Sprint Chief Executive Dan Hesse was "hours away" from announcing a deal to buy MetroPCS until the board vetoed the acquisition last Wednesday, according to Friday reports by CNBC. Analysts now say that while an acquisition of MetroPCS and its pre-paid cellular service competitor Leap Wireless (LEAP) are likely in the user and service growth starved wireless industry, Sprint's expensive commitment to Apple and Clearwire made a deal untenable in the near-term.

Sprint's inability to cut a deal, taken with weaker than expected fourth quarter industry profitability, may signal that wireless carriers are struggling to find returns on surging iPhone sales, which drove record quarterly profit at Apple. The Sprint deal also may highlight new reasons why failed consolidation is a possible industry game changer, even as analysts and investors expect 2012 deals.

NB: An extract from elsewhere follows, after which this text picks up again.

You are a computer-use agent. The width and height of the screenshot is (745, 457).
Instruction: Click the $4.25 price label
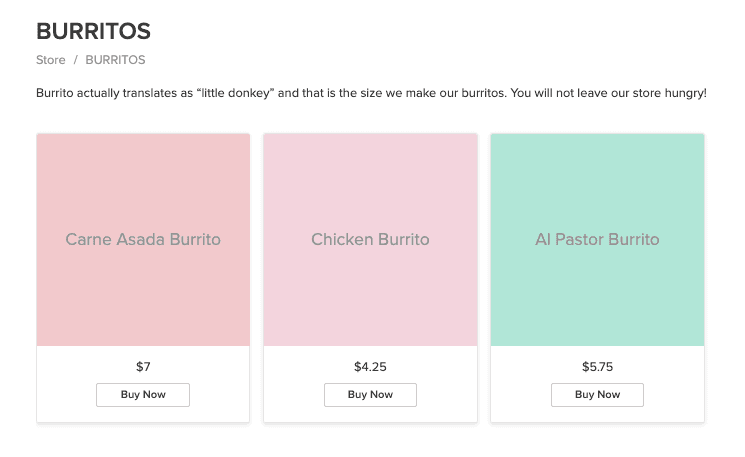pos(370,367)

"As the failure of this transaction makes clear, Sprint's ability to play the consolidator role is highly uncertain, at least any time soon," writes Craig Moffett of Bernstein Research in a Monday note reacting to the failed Sprint and MetroPCS tie-up. That's because Sprint may need billions to invest in its Clearwire 4G service build, while the company paid a hefty price to carry the iPhone. "They are burdened with a gigantic and seemingly uneconomic Apple contract that has already depressed margins and that is likely to continue to do so for years," adds Moffett, who has a "market weight" rating on Sprint and an "overweight" rating on MetroPCS shares, with $2.50 and $13.00 price targets, respectively.

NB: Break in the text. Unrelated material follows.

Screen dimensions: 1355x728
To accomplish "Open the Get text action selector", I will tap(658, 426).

Still, according to analyst price targets Sprint and Clearwire are two wireless plays with high risk and reward on their success of a now closer-tethered spectrum partnership.

Sprint and Clearwire shares fell less than 1% in Monday trading to $2.45 and $2.10, respectively. Sprint shares are up roughly 10% year-to-date but have dropped over 40% in the last 12 months, while Clearwire shares have posted a smaller 8% 2012 gain to go with a near 60% stock drop in the last 12 months.